▶ _Reading text_
How to invest in energy and the unfolding energy crisis?
Responsable de la Stratégie Actions
Résumé: We are used to not think about the energy sector, but the galloping global energy crisis has illuminated our deficits in primary energy due to years of underinvestment in fossil fuels and renewable energy sources inability to scale fast enough with the green transformation and electrification of our economy. It seems more likely now that the non-renewable and the renewable energy sector will both provide attractive returns as we will need both to overcome our short-term energy crisis and long-term aspirations of a greener energy future.
The energy crisis keeps getting worse
Electricity prices in Europe are nine times higher than the historical average since 2007 as lack of investments and cutting the ties to Russia’s energy supplies are severely constraining available energy in society. Since before the pandemic we have written many equity notes on the green transformation which involves building out renewable energy sources and electrifying everything in the economy to reduce the carbon emissions involved with our current living standard. Switching a large part of the transportation sector to electricity or green fuels, switching the heating source from natural gas to renewable energy through electrification (air-to-water heat pumps) etc. is very difficult as our rising wealth (measured by GDP) is finely mapped to carbon emissions over the past 300 years. We described this in our note The inconvenient truth on energy and GDP. Decoupling our wealth generating function from that of carbon emissions is probably the greatest task humans has ever set out to do.
There is not ‘one solution’ that fixes our energy crisis
As BP’s 2022 Statistical Review of World Energy pictures primary energy demand in 2021 eclipsed 2019 suggesting the world’s demand for energy is now higher than before the pandemic and the usage of fossil fuels (82%) is only slightly down compared to five years ago (85%). We very much still live in a fossil fuel based economy. Things will change over time and the share of fossil fuels will likely decline, but the idea that the world can do the green transformation by electrifying everything based on renewable energy sources is naïve. Investors should also remember that the change in primary energy demand is mostly driven by the non-OECD countries. Renewable energy does not scale fast enough for a complete transition due to the speed on electrification and recently the CEOs of Orsted and Vestas complained about bureaucracy related to get new offshore wind power projects approved.
The recent Climate & Tax Bill is acknowledging that we will need oil and gas for longer than expected just three years ago and thus our current energy crisis will allow both renewable energy and fossil fuel energy to be good investments in parallel. Renewable energy is the third best theme basket this year while the commodities basket (which includes oil & gas and mining companies) is the best performer.
Our view of the future of energy is that there is no ‘one solution’ to our energy problem. We must move to a mindset of energy diversification. We will need many different sources of energy and never rely too much on one source. Germany’s reliance on natural gas for its economic model has proved fragile. Even France’s concentrated bet on nuclear power has proved to be fragile due to corrosion and now too hot rivers. The world must invest in all types of energy and thus our view is that investors mut get broad exposure to energy going forward.

▶ _Problem to solve_
Update the stretch from "How to invest" through "greener energy future." in the text on investing in energy, replacing "fossil fuels" with "hydrocarbons".

▶ _Listed records_
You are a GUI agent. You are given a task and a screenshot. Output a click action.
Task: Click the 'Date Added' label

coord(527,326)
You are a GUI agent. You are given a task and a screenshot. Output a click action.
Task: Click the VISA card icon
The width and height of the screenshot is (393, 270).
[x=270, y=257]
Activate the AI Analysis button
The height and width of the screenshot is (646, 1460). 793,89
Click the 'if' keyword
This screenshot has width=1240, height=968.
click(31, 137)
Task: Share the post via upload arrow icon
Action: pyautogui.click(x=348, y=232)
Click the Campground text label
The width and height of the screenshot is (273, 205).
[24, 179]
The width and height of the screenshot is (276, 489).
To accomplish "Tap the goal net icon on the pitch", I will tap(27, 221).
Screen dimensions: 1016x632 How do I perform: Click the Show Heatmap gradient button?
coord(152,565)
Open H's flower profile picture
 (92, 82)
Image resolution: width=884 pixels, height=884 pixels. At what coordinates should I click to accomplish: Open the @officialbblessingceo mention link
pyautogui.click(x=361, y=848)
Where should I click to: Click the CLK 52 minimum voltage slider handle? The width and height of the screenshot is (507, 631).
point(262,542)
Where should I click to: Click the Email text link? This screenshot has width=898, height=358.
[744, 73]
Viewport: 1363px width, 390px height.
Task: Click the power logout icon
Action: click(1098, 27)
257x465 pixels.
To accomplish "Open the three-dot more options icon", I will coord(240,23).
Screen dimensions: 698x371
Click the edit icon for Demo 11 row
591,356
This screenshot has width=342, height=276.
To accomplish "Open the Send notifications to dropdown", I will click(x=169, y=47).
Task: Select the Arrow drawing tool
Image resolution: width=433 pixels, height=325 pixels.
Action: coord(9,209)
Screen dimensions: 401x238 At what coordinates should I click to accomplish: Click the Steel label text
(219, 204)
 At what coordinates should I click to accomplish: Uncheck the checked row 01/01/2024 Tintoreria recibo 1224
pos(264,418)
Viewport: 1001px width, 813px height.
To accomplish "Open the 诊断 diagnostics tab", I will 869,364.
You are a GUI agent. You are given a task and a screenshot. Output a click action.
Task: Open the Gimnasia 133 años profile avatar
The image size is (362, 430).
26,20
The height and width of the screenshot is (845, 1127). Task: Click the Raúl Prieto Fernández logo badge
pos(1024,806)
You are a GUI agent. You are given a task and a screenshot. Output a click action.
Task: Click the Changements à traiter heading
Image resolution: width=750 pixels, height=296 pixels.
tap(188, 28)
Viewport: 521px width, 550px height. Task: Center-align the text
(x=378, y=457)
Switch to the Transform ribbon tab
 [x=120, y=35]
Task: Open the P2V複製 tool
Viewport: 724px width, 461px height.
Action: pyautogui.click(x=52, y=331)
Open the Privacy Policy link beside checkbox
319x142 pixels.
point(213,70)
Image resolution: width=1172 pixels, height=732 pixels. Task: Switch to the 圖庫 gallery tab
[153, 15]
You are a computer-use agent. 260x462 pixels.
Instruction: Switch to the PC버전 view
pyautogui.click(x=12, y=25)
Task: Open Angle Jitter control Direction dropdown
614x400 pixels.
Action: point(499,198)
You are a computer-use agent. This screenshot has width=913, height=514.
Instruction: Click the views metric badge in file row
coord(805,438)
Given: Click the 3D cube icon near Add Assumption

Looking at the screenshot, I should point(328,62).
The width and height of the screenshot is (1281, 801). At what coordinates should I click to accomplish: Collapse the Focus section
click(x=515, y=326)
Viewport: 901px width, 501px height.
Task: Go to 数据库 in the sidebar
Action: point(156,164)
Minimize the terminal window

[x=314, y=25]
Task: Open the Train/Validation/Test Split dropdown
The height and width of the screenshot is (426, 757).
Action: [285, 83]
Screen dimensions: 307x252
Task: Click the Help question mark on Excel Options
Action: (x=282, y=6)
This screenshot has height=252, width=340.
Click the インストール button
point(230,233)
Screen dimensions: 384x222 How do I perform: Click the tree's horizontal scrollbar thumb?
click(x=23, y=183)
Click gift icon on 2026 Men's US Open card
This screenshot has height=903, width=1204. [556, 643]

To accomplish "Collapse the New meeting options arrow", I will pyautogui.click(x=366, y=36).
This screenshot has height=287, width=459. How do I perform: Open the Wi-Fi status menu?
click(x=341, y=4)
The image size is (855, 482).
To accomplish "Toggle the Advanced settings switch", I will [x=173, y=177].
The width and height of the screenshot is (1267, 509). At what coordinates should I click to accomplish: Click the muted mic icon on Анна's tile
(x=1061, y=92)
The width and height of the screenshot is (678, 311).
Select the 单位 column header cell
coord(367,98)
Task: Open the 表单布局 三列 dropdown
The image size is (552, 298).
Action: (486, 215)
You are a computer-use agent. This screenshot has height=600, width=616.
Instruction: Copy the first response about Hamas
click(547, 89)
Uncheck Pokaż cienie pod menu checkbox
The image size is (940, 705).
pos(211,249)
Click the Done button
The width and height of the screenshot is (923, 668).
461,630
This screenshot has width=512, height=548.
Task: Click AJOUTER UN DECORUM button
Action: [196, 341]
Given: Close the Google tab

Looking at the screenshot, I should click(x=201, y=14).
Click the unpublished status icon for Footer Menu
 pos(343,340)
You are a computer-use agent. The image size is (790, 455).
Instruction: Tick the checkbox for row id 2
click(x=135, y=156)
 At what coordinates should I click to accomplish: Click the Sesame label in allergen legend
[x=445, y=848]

▶ _Output below_
How to invest in energy and the unfolding energy crisis?
Responsable de la Stratégie Actions
Résumé: We are used to not think about the energy sector, but the galloping global energy crisis has illuminated our deficits in primary energy due to years of underinvestment in hydrocarbons and renewable energy sources inability to scale fast enough with the green transformation and electrification of our economy. It seems more likely now that the non-renewable and the renewable energy sector will both provide attractive returns as we will need both to overcome our short-term energy crisis and long-term aspirations of a greener energy future.